Respecting the cyclical nature of being female is definitely not something I have always done. Rewind 8 years, before babies, and I would have considered altering my day to day activities and work out plans as a sign of weakness; I wasn’t going to let my period push me around! Fortunately, I was blessed with minimal PMT and my aggressive attitude toward my cycle did not effect my fertility. I was, however, determined to lead my life in an extremely linear and predictable fashion. I expected to be able to run (literally and figuratively) at the same level and pace ALL the time, and at this time in my life, was doing so with reasonable success.
My changed approach in how I chose to move through my month first presented itself during my teacher training and went on to became an integrated part of life when I studied pre and postnatal yoga. Interestingly, this time of study coincided with the birth of my second child and the early years of adjustment to now having two small children to care for. The truth is, that with the demands that come hand in hand while caring for ‘little people’ I literally couldn’t live my life in the same linear fashion I had been. My energy levels, especially as menstruation would creep closer, simply couldn’t keep up.
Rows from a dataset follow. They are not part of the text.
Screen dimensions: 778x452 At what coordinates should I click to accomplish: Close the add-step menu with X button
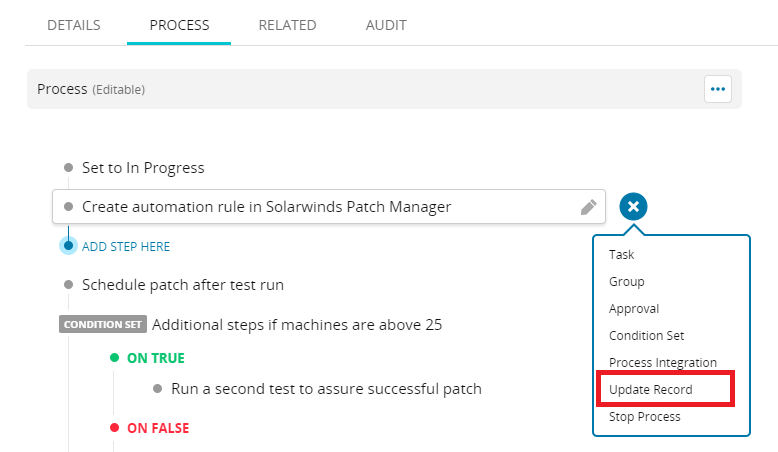click(x=634, y=207)
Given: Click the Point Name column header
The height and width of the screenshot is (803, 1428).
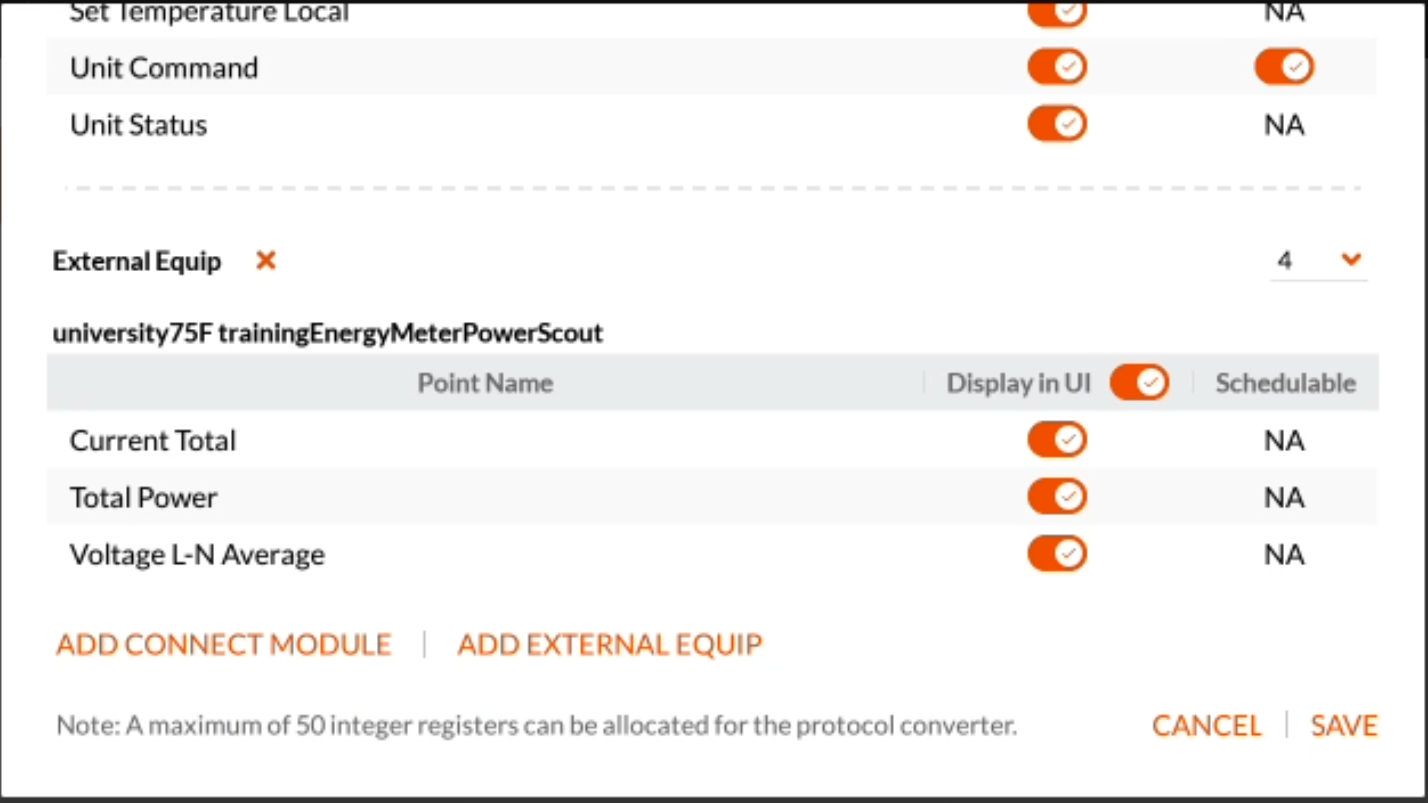Looking at the screenshot, I should point(485,383).
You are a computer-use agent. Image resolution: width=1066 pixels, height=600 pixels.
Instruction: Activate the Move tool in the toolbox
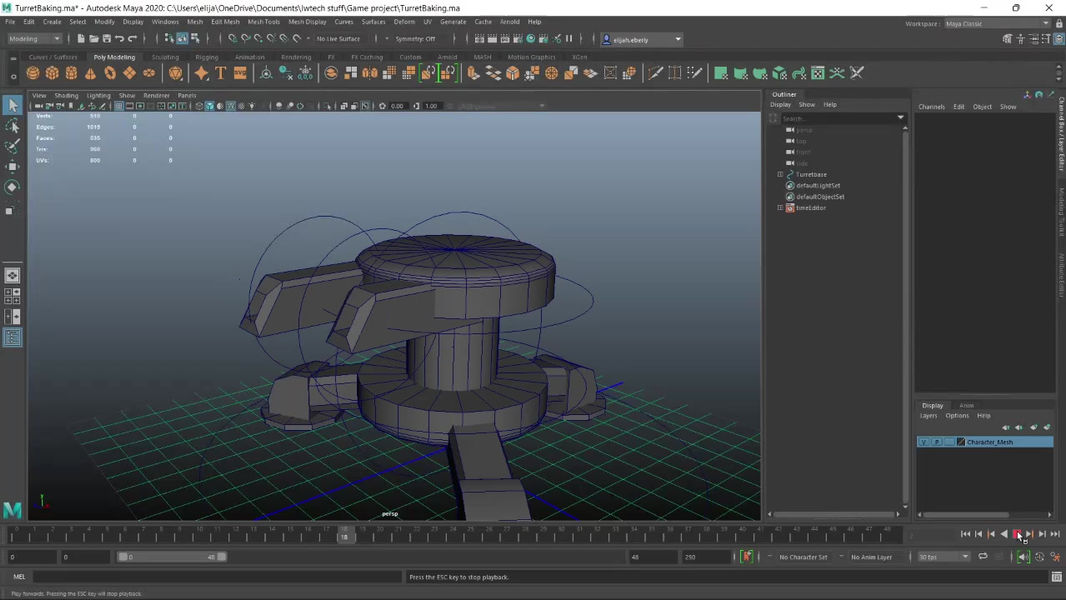(x=12, y=166)
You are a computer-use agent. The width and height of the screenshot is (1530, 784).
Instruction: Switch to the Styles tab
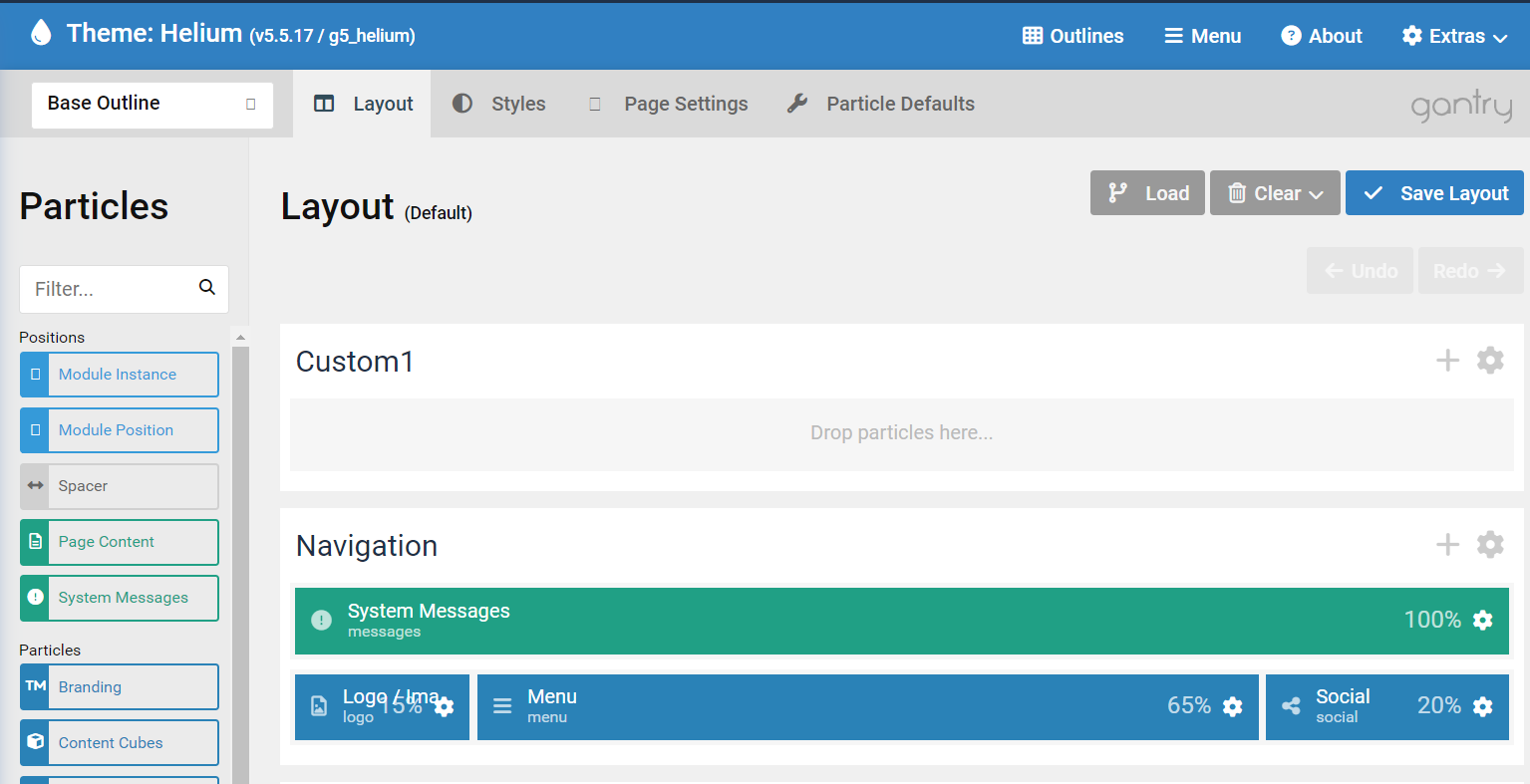518,103
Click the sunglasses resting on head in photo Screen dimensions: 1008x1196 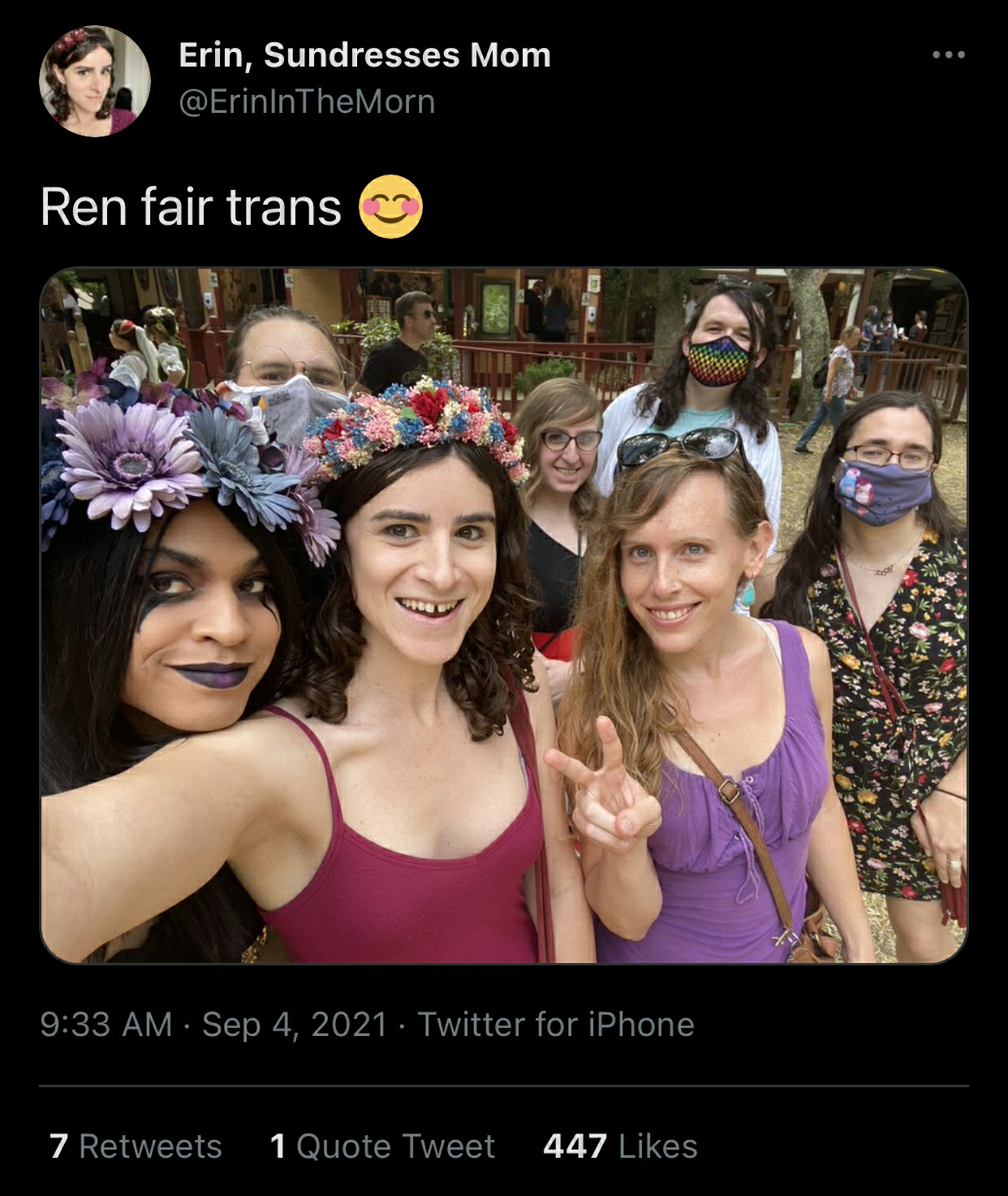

So, how did my month begin to manifest and change as I began to tune into the ebbs and flows of what it is to be female? The first and most clear change was in my daily yoga practice, and from there, many of the principles I was adopting on the mat began to leach out into my daily life. The more I learn and lean into this concept the more in tune I become. Below is just a few simple ways I began (and you can too) incorporating a more synchronised method to move through your cycle.
* During menstruation I only practice restorative yoga and definitely dodge all inversions, even so much as to try and avoid (where I can) demonstrating down face dogs while I’m teaching. Apana Vayus is the downward movement of prana in the body and is responsible for actions such as urination, excretion, ejaculation and menstruation. During your bleeding time aim to keep the flow moving in the right direction, e.g. down and out. Inverting literally reverses the flow in the wrong direction.
* I completely avoid any high intensity exercise for the first 2 - 3 days of menstruation. That is not to say that I don’t go for a walk or ride with the children to school. But I do honour the need for my body to rest, recoup and release at this time
* I prioritise rest time, whether it is an extra nap or squeezing in a yoga nidra in the middle of the day time, checking out to check in becomes a priority. I will leave the dishes, washing etc in favour of even just 10 -15 mins to lie down. Of course, my children are now old enough that they can entertain themselves for this length of time, but when they were babies/tots I really did take on the idea of resting when they napped. In general I tend to move at a slower pace in everything I do during those first few days
* When menstruation has completely ceased I reincorporate inversions and semi-inversions into my practice to help encourage the uterus/womb back up into it’s normal positioning.
Time in Between - Follicular to Ovulation to Luteal:
* I choose to respect the my ebbs and flows through the rest of the month. Coming into ovulation my practice is often (but not always) stronger and more dynamic. As the month progresses and I move towards pre-menstruation I start to slow down and naturally my practice tends to become more earthed with more of my time spent on the ground then in standing poses.
This is just a taste of what can be done, and I continue to learn and enquire more around this essentially female topic. Keep tuned in and I share more as the knowledge is revealed to me!!!